# PROBLEM DETAILS:
Below are some records; output all of them exactly as they read.
* * * * * * * * *
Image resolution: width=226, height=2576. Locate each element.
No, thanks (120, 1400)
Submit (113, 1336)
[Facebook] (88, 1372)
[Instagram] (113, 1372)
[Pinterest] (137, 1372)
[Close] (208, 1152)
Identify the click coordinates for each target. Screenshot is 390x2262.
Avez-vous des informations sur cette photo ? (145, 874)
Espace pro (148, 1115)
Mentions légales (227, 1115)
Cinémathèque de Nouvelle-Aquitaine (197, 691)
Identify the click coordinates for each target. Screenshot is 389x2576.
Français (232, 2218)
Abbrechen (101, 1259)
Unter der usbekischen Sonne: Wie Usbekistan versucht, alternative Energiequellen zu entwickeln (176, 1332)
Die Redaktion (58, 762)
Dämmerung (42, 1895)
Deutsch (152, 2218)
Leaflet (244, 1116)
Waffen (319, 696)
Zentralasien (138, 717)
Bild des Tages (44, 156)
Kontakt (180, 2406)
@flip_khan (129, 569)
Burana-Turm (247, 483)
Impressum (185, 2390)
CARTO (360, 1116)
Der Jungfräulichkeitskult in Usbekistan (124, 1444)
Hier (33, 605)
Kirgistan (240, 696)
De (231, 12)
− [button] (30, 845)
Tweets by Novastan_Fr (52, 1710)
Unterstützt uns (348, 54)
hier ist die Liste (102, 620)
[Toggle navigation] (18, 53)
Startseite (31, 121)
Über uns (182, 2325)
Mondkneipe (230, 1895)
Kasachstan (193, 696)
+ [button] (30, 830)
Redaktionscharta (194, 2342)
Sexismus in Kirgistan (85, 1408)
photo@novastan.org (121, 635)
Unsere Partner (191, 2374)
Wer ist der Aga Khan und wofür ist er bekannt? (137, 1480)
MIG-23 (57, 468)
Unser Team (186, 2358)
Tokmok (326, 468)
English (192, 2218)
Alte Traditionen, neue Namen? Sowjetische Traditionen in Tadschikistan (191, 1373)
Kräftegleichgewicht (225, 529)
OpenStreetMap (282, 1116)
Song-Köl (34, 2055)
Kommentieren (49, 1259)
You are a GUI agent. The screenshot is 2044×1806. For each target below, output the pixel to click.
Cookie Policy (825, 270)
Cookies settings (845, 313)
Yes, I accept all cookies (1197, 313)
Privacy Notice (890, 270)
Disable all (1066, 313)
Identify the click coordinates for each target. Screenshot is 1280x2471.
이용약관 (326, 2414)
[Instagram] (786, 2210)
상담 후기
* * * * * * * * *
# RESPONSE TO THIS EXERCISE:
Image resolution: width=226, height=2576. Locate each element.
No, thanks (120, 1400)
Submit (113, 1336)
[Facebook] (88, 1372)
[Instagram] (113, 1372)
[Pinterest] (137, 1372)
[Close] (208, 1152)
Identify the click coordinates for each target. Screenshot is 390x2262.
Avez-vous des informations sur cette photo ? (145, 874)
Espace pro (148, 1115)
Mentions légales (227, 1115)
Cinémathèque de Nouvelle-Aquitaine (197, 691)
Identify the click coordinates for each target. Screenshot is 389x2576.
Français (232, 2218)
Abbrechen (101, 1259)
Unter der usbekischen Sonne: Wie Usbekistan versucht, alternative Energiequellen zu entwickeln (176, 1332)
Die Redaktion (58, 762)
Dämmerung (42, 1895)
Deutsch (152, 2218)
Leaflet (244, 1116)
Waffen (319, 696)
Zentralasien (138, 717)
Bild des Tages (44, 156)
Kontakt (180, 2406)
@flip_khan (129, 569)
Burana-Turm (247, 483)
Impressum (185, 2390)
CARTO (360, 1116)
Der Jungfräulichkeitskult in Usbekistan (124, 1444)
Hier (33, 605)
Kirgistan (240, 696)
De (231, 12)
− [button] (30, 845)
Tweets by Novastan_Fr (52, 1710)
Unterstützt uns (348, 54)
hier ist die Liste (102, 620)
[Toggle navigation] (18, 53)
Startseite (31, 121)
Über uns (182, 2325)
Mondkneipe (230, 1895)
Kasachstan (193, 696)
+ [button] (30, 830)
Redaktionscharta (194, 2342)
Sexismus in Kirgistan (85, 1408)
photo@novastan.org (121, 635)
Unsere Partner (191, 2374)
Wer ist der Aga Khan und wofür ist er bekannt? (137, 1480)
MIG-23 (57, 468)
Unser Team (186, 2358)
Tokmok (326, 468)
English (192, 2218)
Alte Traditionen, neue Namen? Sowjetische Traditionen in Tadschikistan (191, 1373)
Kräftegleichgewicht (225, 529)
OpenStreetMap (282, 1116)
Song-Köl (34, 2055)
Kommentieren (49, 1259)
You are a GUI agent. The screenshot is 2044×1806. For each target below, output the pixel to click.
Cookie Policy (825, 270)
Cookies settings (845, 313)
Yes, I accept all cookies (1197, 313)
Privacy Notice (890, 270)
Disable all (1066, 313)
Identify the click coordinates for each target. Screenshot is 1280x2471.
이용약관 (326, 2414)
[Instagram] (786, 2210)
상담 후기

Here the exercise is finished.